**EXERCISE INSTRUCTIONS**
**1.** Please swap "speedos" for "swim trunks" in the Ghost Force script and give back the passage between "Due to the loss" and "the sky. Duh!", inclusive.
**2.** Continue the Ghost Force script, picking up right after its final line.

Ghost Force (2021) s01e19 Episode Script
Vochaos / Agia
1
Ghost Force!
Don't fear the glow
Shadows crawl, in the street
up a wall and watch them creep
Dark alley, sewers deep
I can never go to sleep
Full of fear,
please make them disappear
Ghost Force, Ghost Force,
feel the power
Ghost Force, Ghost Force,
spooky hour
Like the night, glow forever
Ghost Force
Appearances in the air,
got to watch out everywhere
Creepy crawlies
in their lair
Out of sight,
waiting in the night
Ghost Force, Ghost Force! ♪
We are standing in front
of the Kasenti tower,
where Mr Kasenti is expected
to issue a statement.
The famous philanthropist,
known for his worldwide
Oh, no! Where did I put
my Dictaphone?
I can't cover the news
without it!
Well, this ancient thing
will have to do the trick.
Please welcome Mr Kasenti.
We're free!
Now, time for basketball.
- Ow!
- What's up, Baker?
- Catch you off guard?
- I'd rather give you a chance!
Hold on, kids!
I have an announcement!
Summer vacation starts tomorrow,
right?
Uh No, it had something
to do with H20 Oh!
Oh, yes!
Due to the loss of my shorts,
tomorrow's basketball practice
is cancelled.
BOTH: What?
Oh, not to worry,
Asta found my speedos
so you'll have swimming lessons!
- S-swimming? Like in water?
- No, in the sky. Duh!
What's the matter,
you scared of water?
Who? Me? Pfft, as if.
I take to water like a fish.
I used to swim with dolphins
all the time!
One of my BFFs
actually is a dolphin.
Back in California,
they called me the Wave Tamer.
What're you playing at, Andy?
- One time, I out-swam a shark!
- Really?
- You never mentioned that!
- 'Cause he's joking, obvi.

Dataset items:

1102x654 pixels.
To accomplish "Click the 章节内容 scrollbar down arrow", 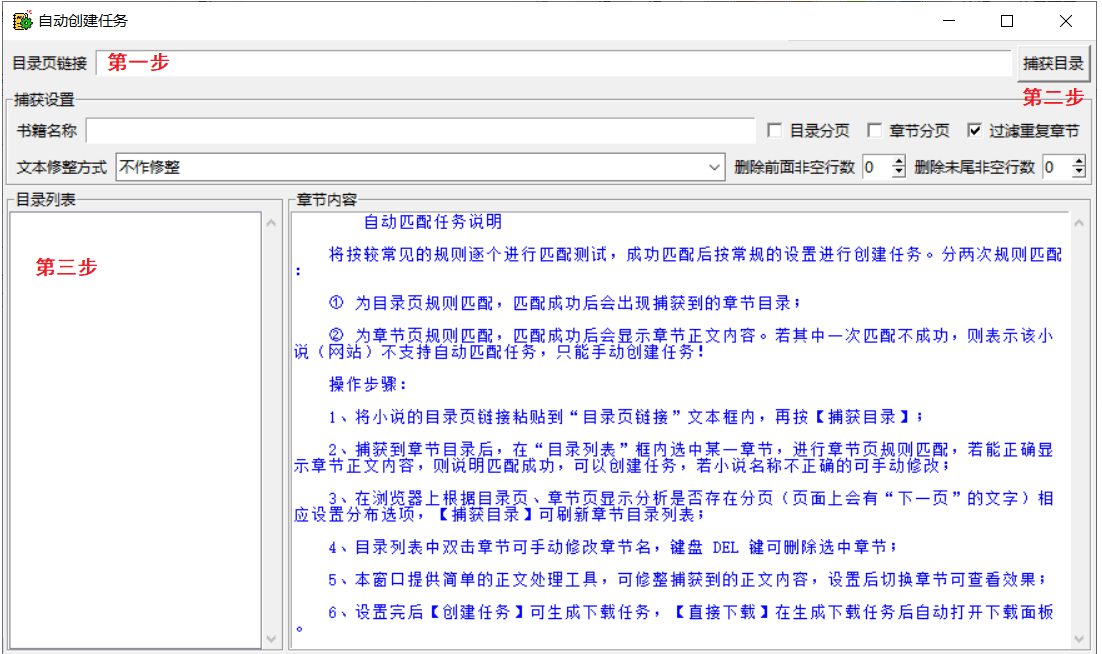I will pos(1080,639).
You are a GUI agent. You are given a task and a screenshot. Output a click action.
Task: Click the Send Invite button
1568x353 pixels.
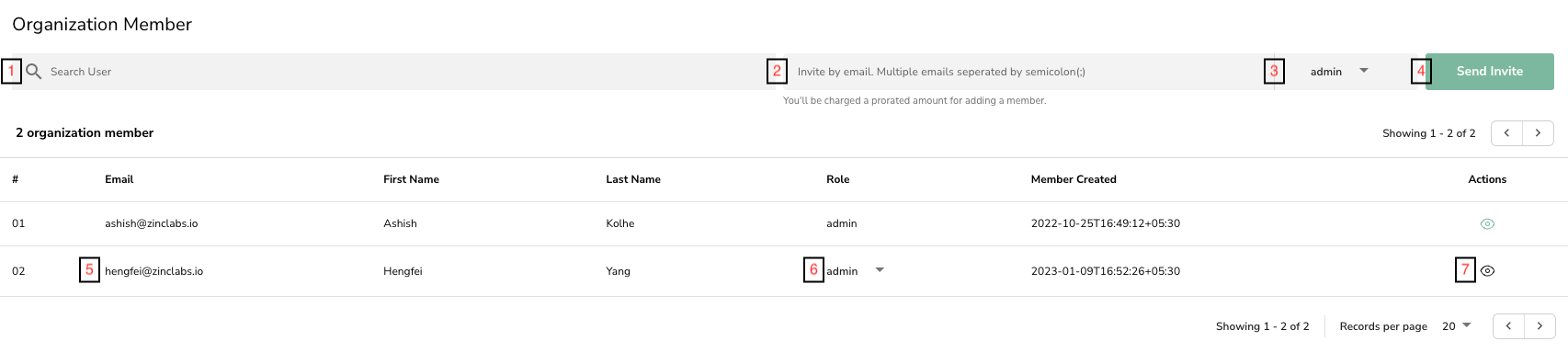pyautogui.click(x=1489, y=72)
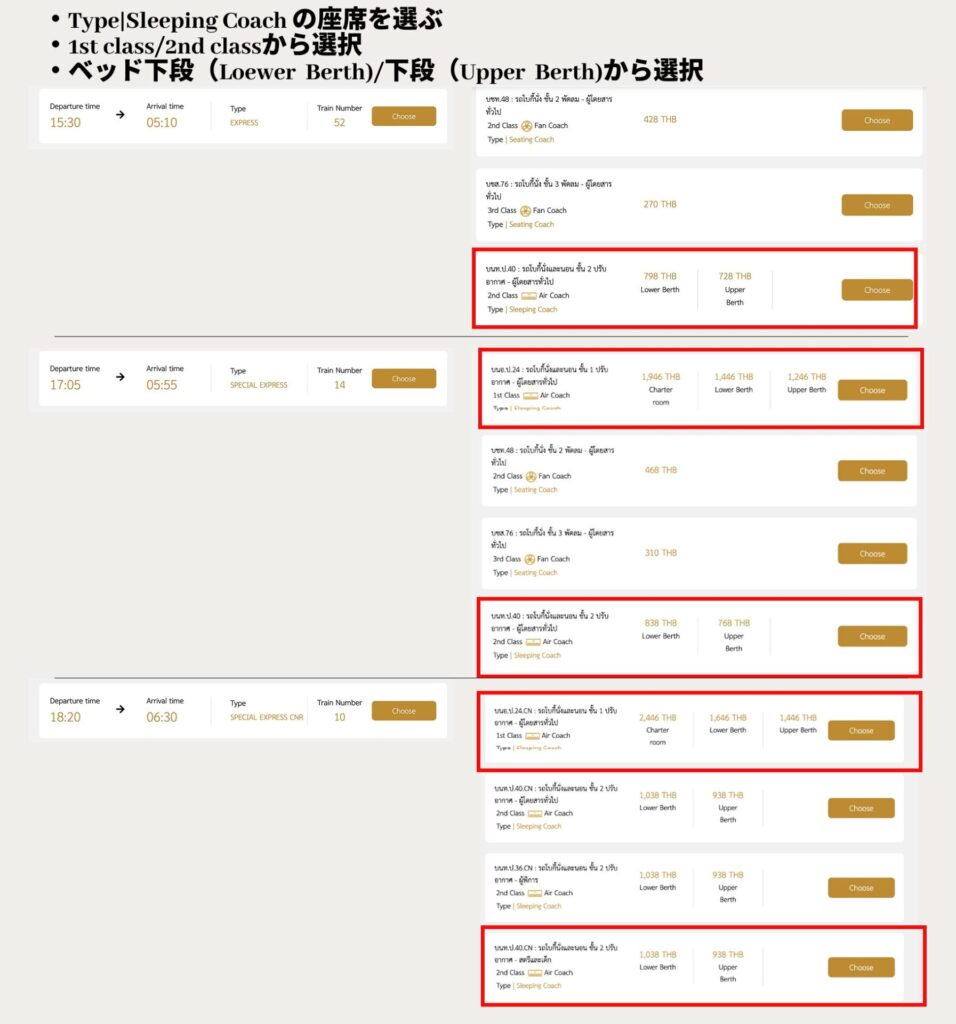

**RESULTS IN ORDER**
**1.**
Due to the loss of my shorts,
tomorrow's basketball practice
is cancelled.
BOTH: What?
Oh, not to worry,
Asta found my swim trunks
so you'll have swimming lessons!
- S-swimming? Like in water?
- No, in the sky. Duh!

**2.**
Am not! I almost broke
the swimming record that day!
What are talking about?
You can't even swim the crawl.
(Mocking laughter)
You can't swim the crawl?
Where'd they call you
the Wave Tamer, the kiddy pool?
(Laughter)
What?
(Panting)
Mr Kasenti, what can you tell us
about your new security system?
What about your art collection?
Can you tell us more about that?
Those are personal matters.
Today, I'll be reading
a prepared statement
about Kascorp Tech's
latest tablet.
- (Evil laugh)
- (Screaming)
Run for
(Squeaky voice) Huh?
What's happening to my voice?
Hey, Andy!
Wait up, Andy!
- Hey, Andy!
- Happy, Liv? My rep is ruined!
You'd have ruined it
by paddling your way
through swim class
like a poodle.
- I was gonna call in sick!
- Come on. It'll blow over.
Yo, Baker! Wanna borrow
my little cousin's water wings?
- (Laughter)
- Ghost!
What's up with my vocal chords?
(Laughter)
Greetings, kids!
I was just snoozing
when the Boomap popped with a
completely undocumented ghost!
Who knows what this one
is capable of?
(Squeaky)
I've got a pretty good idea!
Oh, I see! I mean hear.
Let's call this fella
Vochaos!
Now Boo-cap its butt
before it boosts!
- (Laughter)
- Aaah!
(Deep voice) Aaah! What the ?
Help!
Woohoo!
My voice is finally breaking!
Should I hide to transform?
'Cause if you're gonna
blab that secret,
- it's not worth the trouble.
- Stop it, Andy!
- Er, guys, not a good time!
- It's not my fault
you were showing off
like some surfer dude!
- Um
- You didn't need to wreck
- my reputation because of it!
- Guys!
BOTH: What? (Gasp)
(Laughter)
(Evil laugh)
- Nice one.
- Nice one.
(Squeaky)
Uh Let's go, Ghost Force!
Ghost Force!
Don't fear the glow!
Fury!
Krush!
Myst!
Ghost Force!
Aaah!
(Evil laugh)
I order you to hold your tongue,
in the name of the law!
(Voice disappears completely)
(Ghost chuckles)
A Boo energy spike?
Don't tell me Vochaos
has gone into booster mode!
Affirmative. Now it's making
everyone lose their voice.
Oh! What happened?
We had a bit of a hiccup.
Be careful, now.
We don't want you tongue-tied!
Ha, ha!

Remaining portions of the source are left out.